▸ What to work on
Repeat exactly each line of the data provided below.

▸ Supplied material
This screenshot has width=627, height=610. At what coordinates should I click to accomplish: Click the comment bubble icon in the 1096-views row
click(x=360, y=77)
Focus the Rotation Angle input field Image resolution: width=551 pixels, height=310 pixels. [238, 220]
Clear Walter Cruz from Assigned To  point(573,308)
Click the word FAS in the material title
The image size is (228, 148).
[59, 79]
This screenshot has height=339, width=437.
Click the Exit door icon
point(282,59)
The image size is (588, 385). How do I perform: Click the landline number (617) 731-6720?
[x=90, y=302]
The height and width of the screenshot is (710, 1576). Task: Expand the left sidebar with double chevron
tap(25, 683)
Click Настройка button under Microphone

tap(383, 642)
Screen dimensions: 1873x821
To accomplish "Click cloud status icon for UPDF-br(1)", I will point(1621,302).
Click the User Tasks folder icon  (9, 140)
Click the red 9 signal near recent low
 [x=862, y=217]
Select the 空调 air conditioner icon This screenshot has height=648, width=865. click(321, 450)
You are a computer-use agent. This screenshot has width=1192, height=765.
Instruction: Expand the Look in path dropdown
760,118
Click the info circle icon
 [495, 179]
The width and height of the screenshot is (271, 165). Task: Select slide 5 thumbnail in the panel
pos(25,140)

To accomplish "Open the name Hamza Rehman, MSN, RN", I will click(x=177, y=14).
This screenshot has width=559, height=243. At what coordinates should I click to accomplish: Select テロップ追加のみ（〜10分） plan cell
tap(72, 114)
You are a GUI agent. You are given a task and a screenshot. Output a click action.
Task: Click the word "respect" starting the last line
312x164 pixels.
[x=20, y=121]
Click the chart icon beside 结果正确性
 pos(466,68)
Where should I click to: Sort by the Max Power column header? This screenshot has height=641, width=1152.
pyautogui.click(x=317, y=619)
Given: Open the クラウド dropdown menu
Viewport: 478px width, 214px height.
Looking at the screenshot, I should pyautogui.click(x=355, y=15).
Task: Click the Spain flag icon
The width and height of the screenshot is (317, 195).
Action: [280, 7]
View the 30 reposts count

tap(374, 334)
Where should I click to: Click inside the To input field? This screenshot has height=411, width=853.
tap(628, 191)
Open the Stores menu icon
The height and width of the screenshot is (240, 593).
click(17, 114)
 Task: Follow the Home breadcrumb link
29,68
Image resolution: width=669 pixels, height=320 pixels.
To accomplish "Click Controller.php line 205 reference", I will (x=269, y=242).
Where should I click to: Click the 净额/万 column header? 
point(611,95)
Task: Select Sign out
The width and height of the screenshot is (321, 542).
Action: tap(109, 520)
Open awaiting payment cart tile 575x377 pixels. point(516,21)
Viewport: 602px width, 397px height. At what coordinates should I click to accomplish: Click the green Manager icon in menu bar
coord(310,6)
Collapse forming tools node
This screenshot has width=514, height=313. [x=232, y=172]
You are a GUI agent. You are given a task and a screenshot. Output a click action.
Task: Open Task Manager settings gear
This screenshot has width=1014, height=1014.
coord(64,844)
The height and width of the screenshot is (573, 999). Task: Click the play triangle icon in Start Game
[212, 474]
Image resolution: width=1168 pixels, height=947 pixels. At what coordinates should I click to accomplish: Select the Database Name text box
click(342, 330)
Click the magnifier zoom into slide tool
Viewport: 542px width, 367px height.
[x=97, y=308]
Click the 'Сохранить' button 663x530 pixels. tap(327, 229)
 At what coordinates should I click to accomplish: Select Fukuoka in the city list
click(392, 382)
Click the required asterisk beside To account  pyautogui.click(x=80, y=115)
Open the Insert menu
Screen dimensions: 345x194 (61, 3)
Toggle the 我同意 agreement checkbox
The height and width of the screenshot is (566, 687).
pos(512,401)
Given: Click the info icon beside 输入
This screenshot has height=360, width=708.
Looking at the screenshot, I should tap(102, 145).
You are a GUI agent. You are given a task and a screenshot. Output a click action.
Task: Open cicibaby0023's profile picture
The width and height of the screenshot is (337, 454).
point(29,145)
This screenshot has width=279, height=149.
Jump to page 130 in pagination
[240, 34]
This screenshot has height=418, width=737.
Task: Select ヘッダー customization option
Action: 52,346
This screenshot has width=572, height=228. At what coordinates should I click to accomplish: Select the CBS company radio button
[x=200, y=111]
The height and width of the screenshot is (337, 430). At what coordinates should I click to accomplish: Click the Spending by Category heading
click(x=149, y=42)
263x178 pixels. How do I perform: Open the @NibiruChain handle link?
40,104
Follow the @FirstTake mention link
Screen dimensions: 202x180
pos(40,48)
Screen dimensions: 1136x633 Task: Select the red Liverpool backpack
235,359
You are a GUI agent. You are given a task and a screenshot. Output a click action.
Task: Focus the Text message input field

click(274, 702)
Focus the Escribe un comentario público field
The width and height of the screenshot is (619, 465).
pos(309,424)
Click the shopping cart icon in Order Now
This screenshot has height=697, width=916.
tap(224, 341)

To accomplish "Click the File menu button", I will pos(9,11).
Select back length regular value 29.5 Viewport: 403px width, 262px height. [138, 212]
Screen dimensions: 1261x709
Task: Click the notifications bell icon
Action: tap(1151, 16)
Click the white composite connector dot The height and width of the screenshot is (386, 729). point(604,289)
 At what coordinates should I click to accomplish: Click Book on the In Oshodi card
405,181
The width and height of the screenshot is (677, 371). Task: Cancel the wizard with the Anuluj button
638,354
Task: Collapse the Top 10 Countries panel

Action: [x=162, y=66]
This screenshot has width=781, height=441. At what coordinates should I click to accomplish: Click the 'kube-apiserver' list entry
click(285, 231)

▸ Task result
This screenshot has width=627, height=610. At what coordinates should I click to accomplish: Click the comment bubble icon in the 1096-views row
click(x=360, y=77)
Focus the Rotation Angle input field Image resolution: width=551 pixels, height=310 pixels. [238, 220]
Clear Walter Cruz from Assigned To  point(573,308)
Click the word FAS in the material title
The image size is (228, 148).
[59, 79]
This screenshot has height=339, width=437.
Click the Exit door icon
point(282,59)
The image size is (588, 385). How do I perform: Click the landline number (617) 731-6720?
[x=90, y=302]
The height and width of the screenshot is (710, 1576). Task: Expand the left sidebar with double chevron
tap(25, 683)
Click Настройка button under Microphone

tap(383, 642)
Screen dimensions: 1873x821
To accomplish "Click cloud status icon for UPDF-br(1)", I will point(1621,302).
Click the User Tasks folder icon  (9, 140)
Click the red 9 signal near recent low
 [x=862, y=217]
Select the 空调 air conditioner icon This screenshot has height=648, width=865. click(321, 450)
You are a computer-use agent. This screenshot has width=1192, height=765.
Instruction: Expand the Look in path dropdown
760,118
Click the info circle icon
 [495, 179]
The width and height of the screenshot is (271, 165). Task: Select slide 5 thumbnail in the panel
pos(25,140)

To accomplish "Open the name Hamza Rehman, MSN, RN", I will click(x=177, y=14).
This screenshot has width=559, height=243. At what coordinates should I click to accomplish: Select テロップ追加のみ（〜10分） plan cell
tap(72, 114)
You are a GUI agent. You are given a task and a screenshot. Output a click action.
Task: Click the word "respect" starting the last line
312x164 pixels.
[x=20, y=121]
Click the chart icon beside 结果正确性
 pos(466,68)
Where should I click to: Sort by the Max Power column header? This screenshot has height=641, width=1152.
pyautogui.click(x=317, y=619)
Given: Open the クラウド dropdown menu
Viewport: 478px width, 214px height.
Looking at the screenshot, I should pyautogui.click(x=355, y=15).
Task: Click the Spain flag icon
The width and height of the screenshot is (317, 195).
Action: [280, 7]
View the 30 reposts count

tap(374, 334)
Where should I click to: Click inside the To input field? This screenshot has height=411, width=853.
tap(628, 191)
Open the Stores menu icon
The height and width of the screenshot is (240, 593).
click(17, 114)
 Task: Follow the Home breadcrumb link
29,68
Image resolution: width=669 pixels, height=320 pixels.
To accomplish "Click Controller.php line 205 reference", I will (x=269, y=242).
Where should I click to: Click the 净额/万 column header? 
point(611,95)
Task: Select Sign out
The width and height of the screenshot is (321, 542).
Action: tap(109, 520)
Open awaiting payment cart tile 575x377 pixels. point(516,21)
Viewport: 602px width, 397px height. At what coordinates should I click to accomplish: Click the green Manager icon in menu bar
coord(310,6)
Collapse forming tools node
This screenshot has width=514, height=313. [x=232, y=172]
You are a GUI agent. You are given a task and a screenshot. Output a click action.
Task: Open Task Manager settings gear
This screenshot has width=1014, height=1014.
coord(64,844)
The height and width of the screenshot is (573, 999). Task: Click the play triangle icon in Start Game
[212, 474]
Image resolution: width=1168 pixels, height=947 pixels. At what coordinates should I click to accomplish: Select the Database Name text box
click(342, 330)
Click the magnifier zoom into slide tool
Viewport: 542px width, 367px height.
[x=97, y=308]
Click the 'Сохранить' button 663x530 pixels. tap(327, 229)
 At what coordinates should I click to accomplish: Select Fukuoka in the city list
click(392, 382)
Click the required asterisk beside To account  pyautogui.click(x=80, y=115)
Open the Insert menu
Screen dimensions: 345x194 (61, 3)
Toggle the 我同意 agreement checkbox
The height and width of the screenshot is (566, 687).
pos(512,401)
Given: Click the info icon beside 输入
This screenshot has height=360, width=708.
Looking at the screenshot, I should tap(102, 145).
You are a GUI agent. You are given a task and a screenshot. Output a click action.
Task: Open cicibaby0023's profile picture
The width and height of the screenshot is (337, 454).
point(29,145)
This screenshot has width=279, height=149.
Jump to page 130 in pagination
[240, 34]
This screenshot has height=418, width=737.
Task: Select ヘッダー customization option
Action: 52,346
This screenshot has width=572, height=228. At what coordinates should I click to accomplish: Select the CBS company radio button
[x=200, y=111]
The height and width of the screenshot is (337, 430). At what coordinates should I click to accomplish: Click the Spending by Category heading
click(x=149, y=42)
263x178 pixels. How do I perform: Open the @NibiruChain handle link?
40,104
Follow the @FirstTake mention link
Screen dimensions: 202x180
pos(40,48)
Screen dimensions: 1136x633 Task: Select the red Liverpool backpack
235,359
You are a GUI agent. You are given a task and a screenshot. Output a click action.
Task: Focus the Text message input field

click(274, 702)
Focus the Escribe un comentario público field
The width and height of the screenshot is (619, 465).
pos(309,424)
Click the shopping cart icon in Order Now
This screenshot has height=697, width=916.
tap(224, 341)

To accomplish "Click the File menu button", I will pos(9,11).
Select back length regular value 29.5 Viewport: 403px width, 262px height. [138, 212]
Screen dimensions: 1261x709
Task: Click the notifications bell icon
Action: tap(1151, 16)
Click the white composite connector dot The height and width of the screenshot is (386, 729). point(604,289)
 At what coordinates should I click to accomplish: Click Book on the In Oshodi card
405,181
The width and height of the screenshot is (677, 371). Task: Cancel the wizard with the Anuluj button
638,354
Task: Collapse the Top 10 Countries panel

Action: [x=162, y=66]
This screenshot has width=781, height=441. At what coordinates should I click to accomplish: Click the 'kube-apiserver' list entry
click(285, 231)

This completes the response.